Problem statement:
Once you find the line with "How do I perform: Click" in the listing below, please repeat it and every later line exactly, through the last one, without pictures.

Data for review:
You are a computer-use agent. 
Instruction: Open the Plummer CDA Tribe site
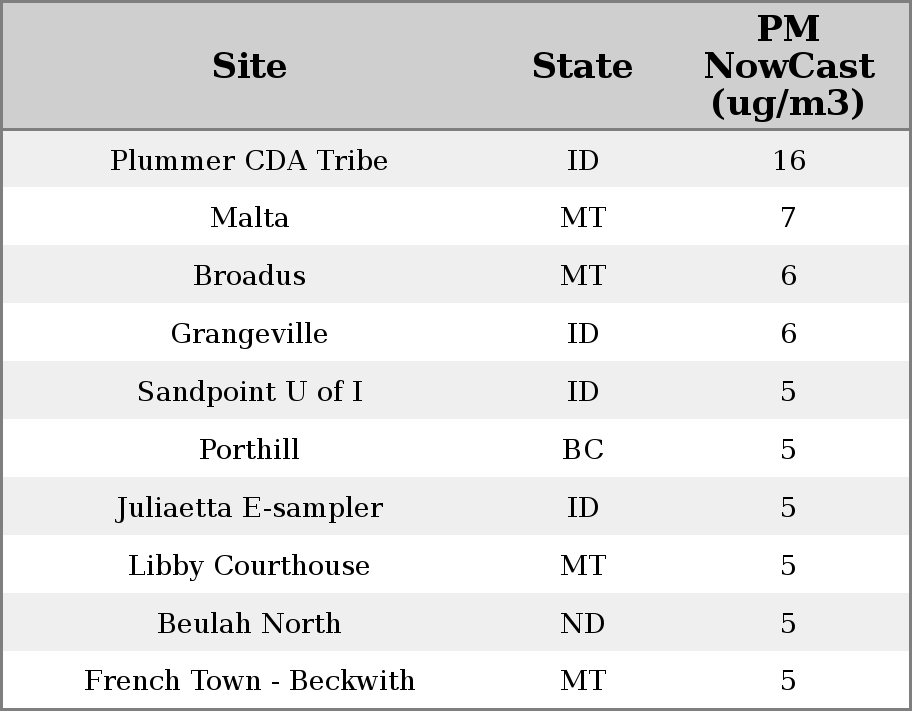tap(249, 160)
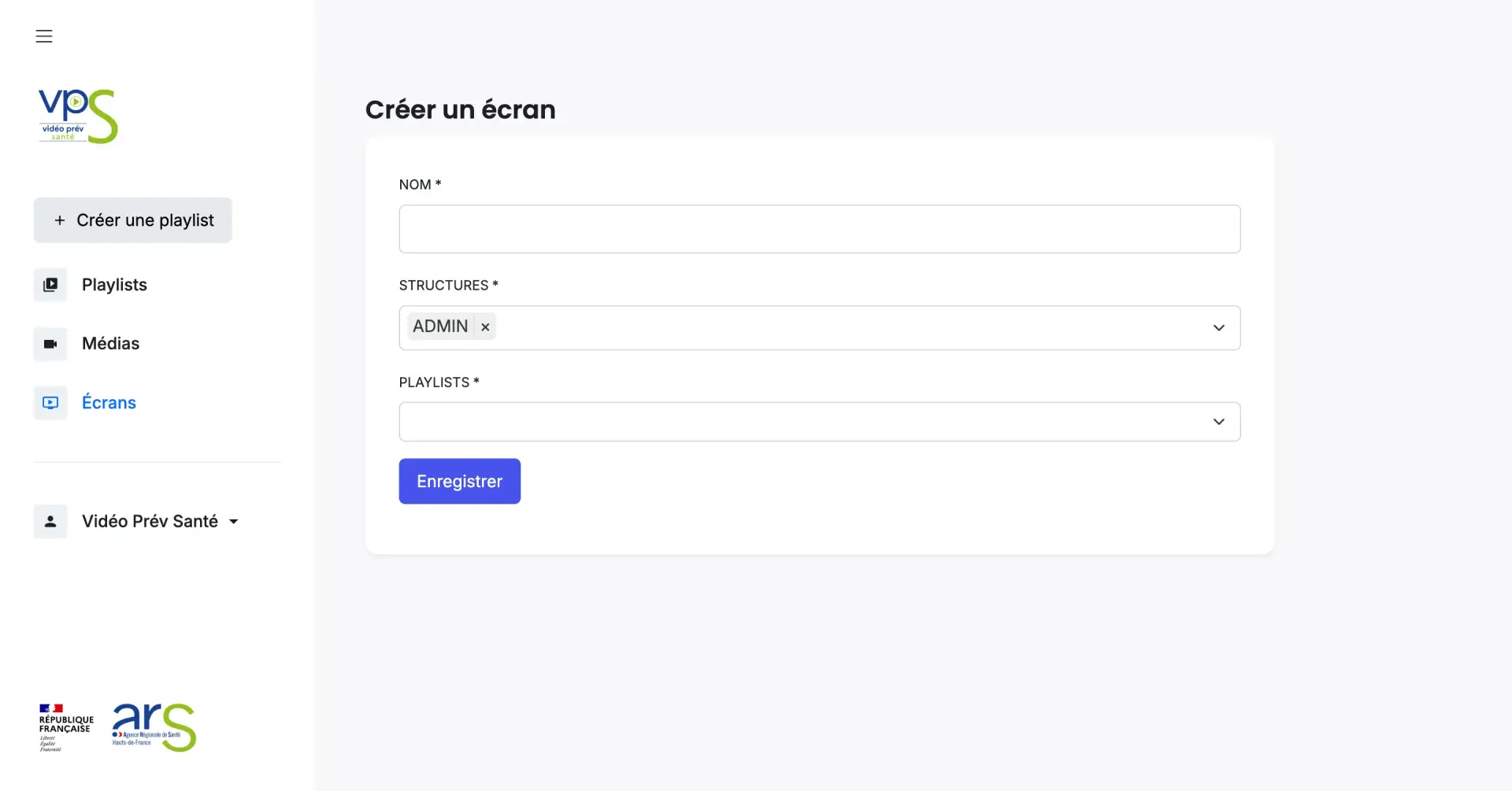
Task: Click the Médias camera icon
Action: coord(50,344)
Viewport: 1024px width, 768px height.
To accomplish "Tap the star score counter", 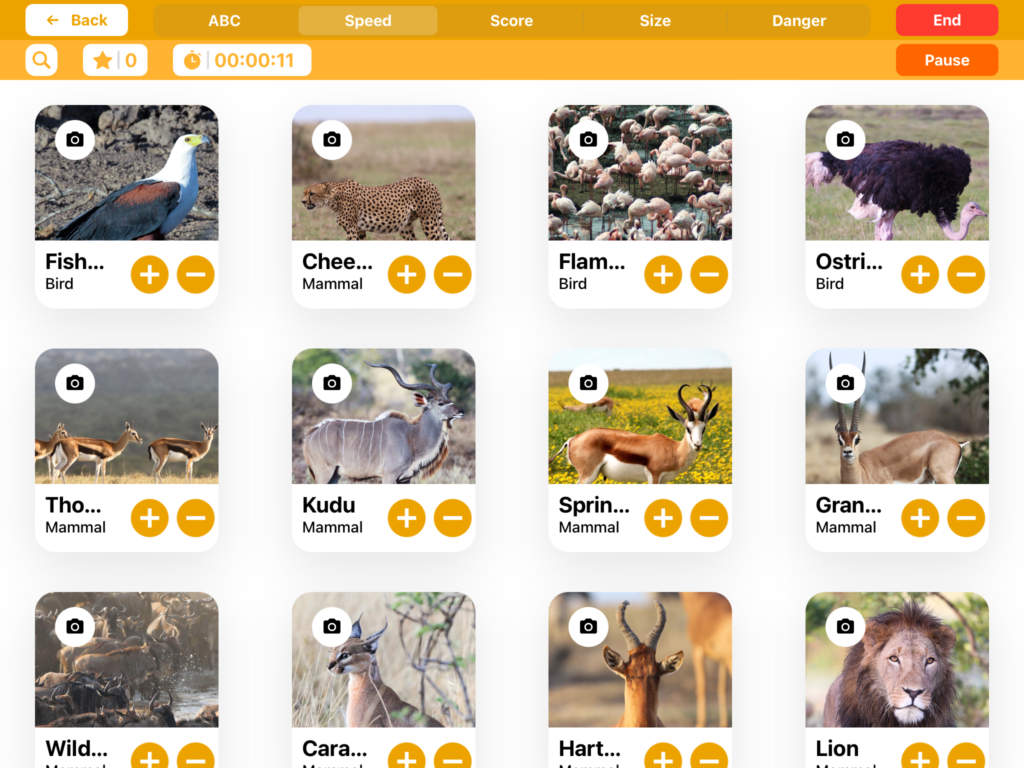I will pos(115,60).
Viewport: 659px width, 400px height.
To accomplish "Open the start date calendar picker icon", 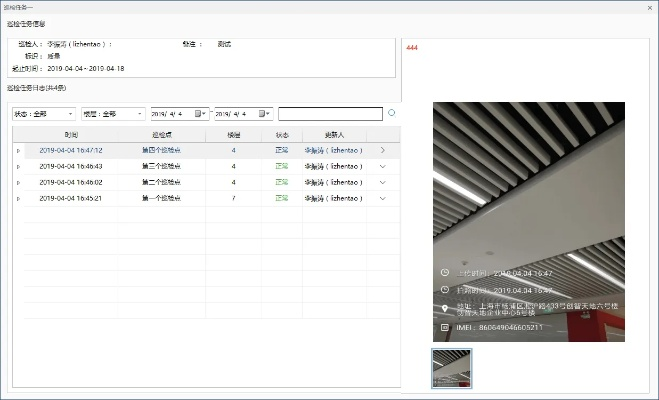I will pos(201,114).
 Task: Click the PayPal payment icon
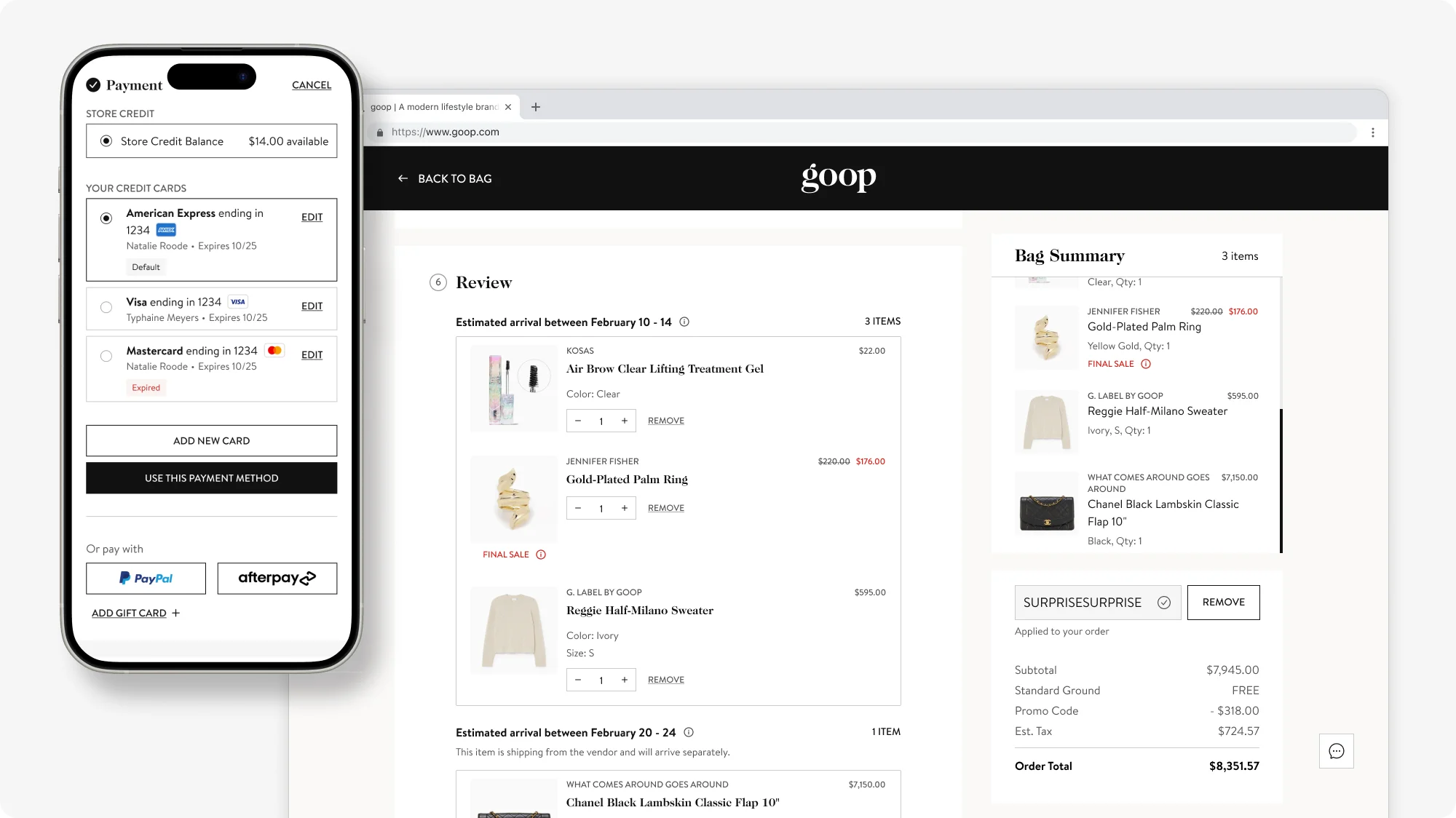(145, 577)
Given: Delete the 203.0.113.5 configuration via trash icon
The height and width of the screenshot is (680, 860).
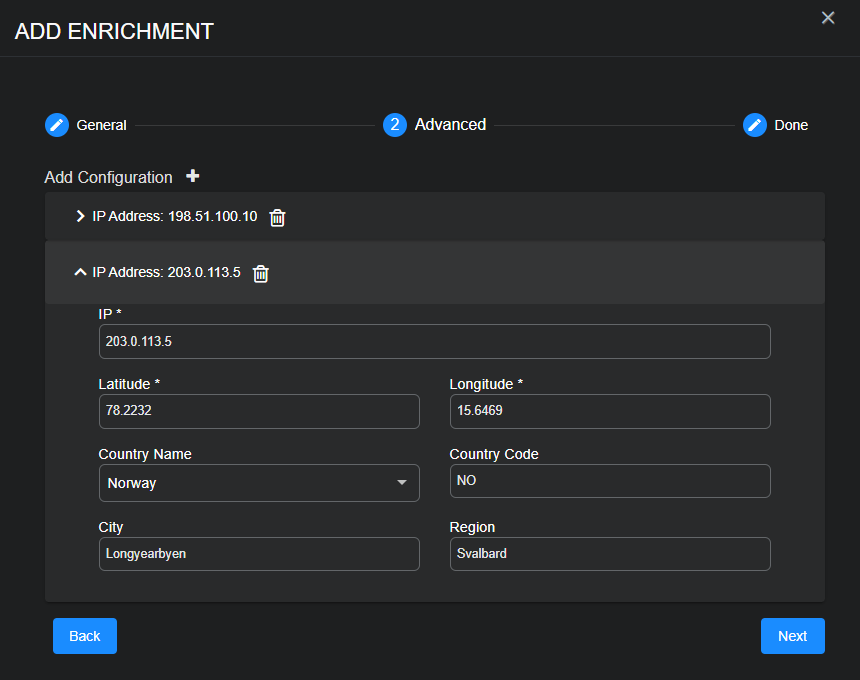Looking at the screenshot, I should (x=261, y=273).
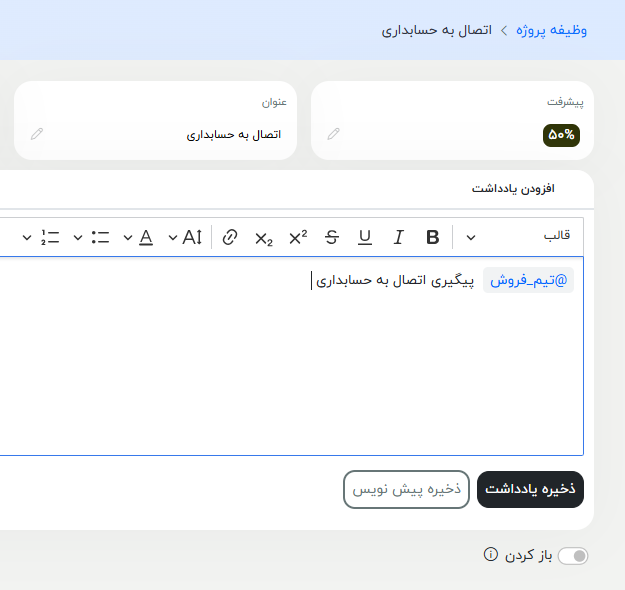Click the pencil icon to edit پیشرفت

[334, 134]
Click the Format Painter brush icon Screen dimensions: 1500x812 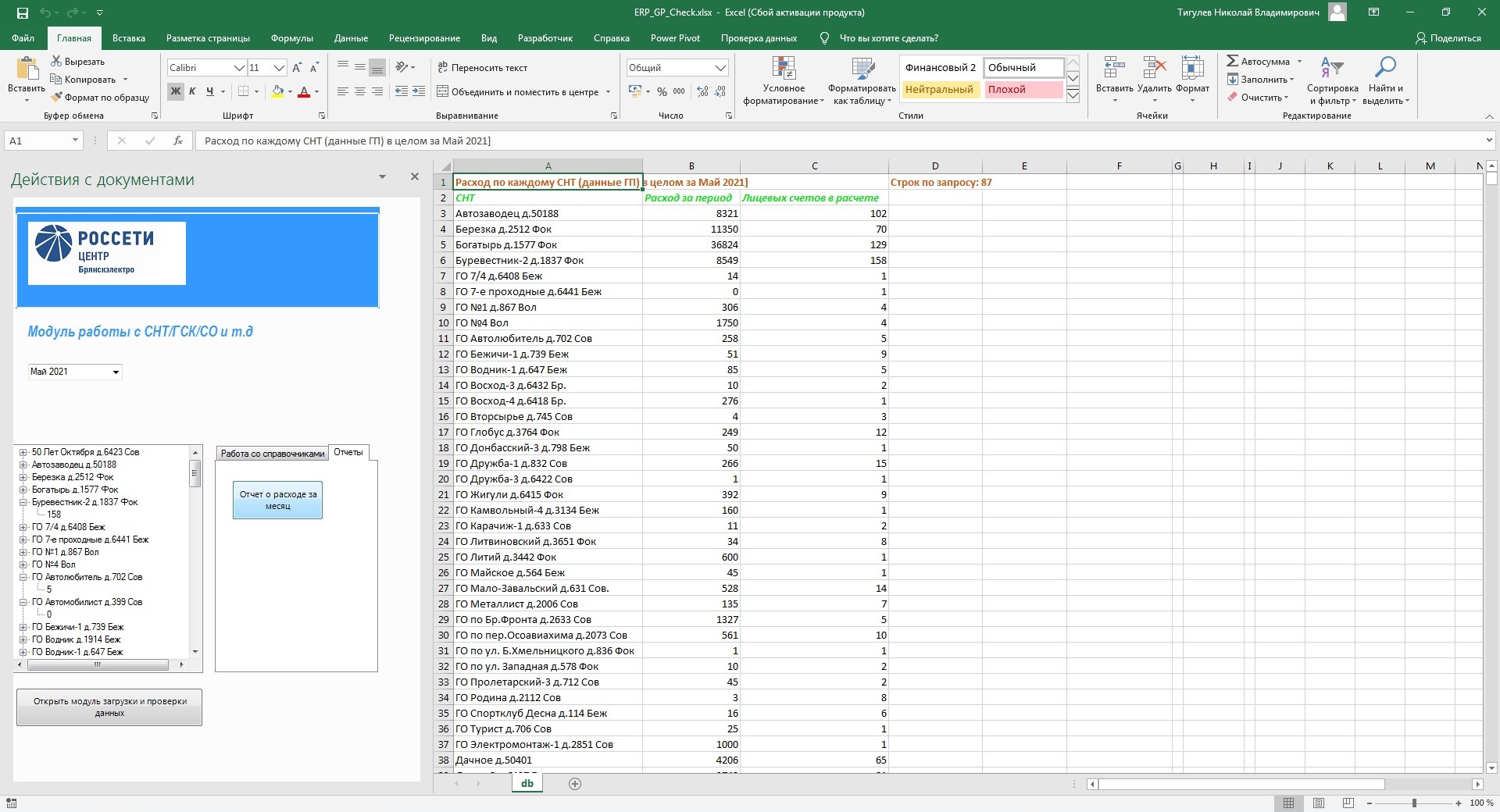point(56,98)
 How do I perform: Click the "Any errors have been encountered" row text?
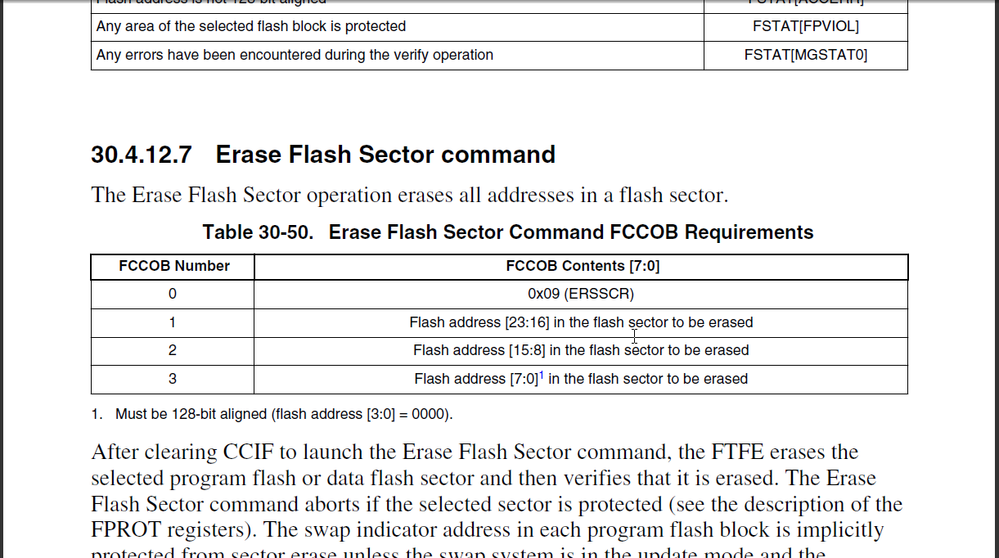(294, 55)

Result of the task:
 How do I perform: Click the "Any errors have been encountered" row text?
(294, 55)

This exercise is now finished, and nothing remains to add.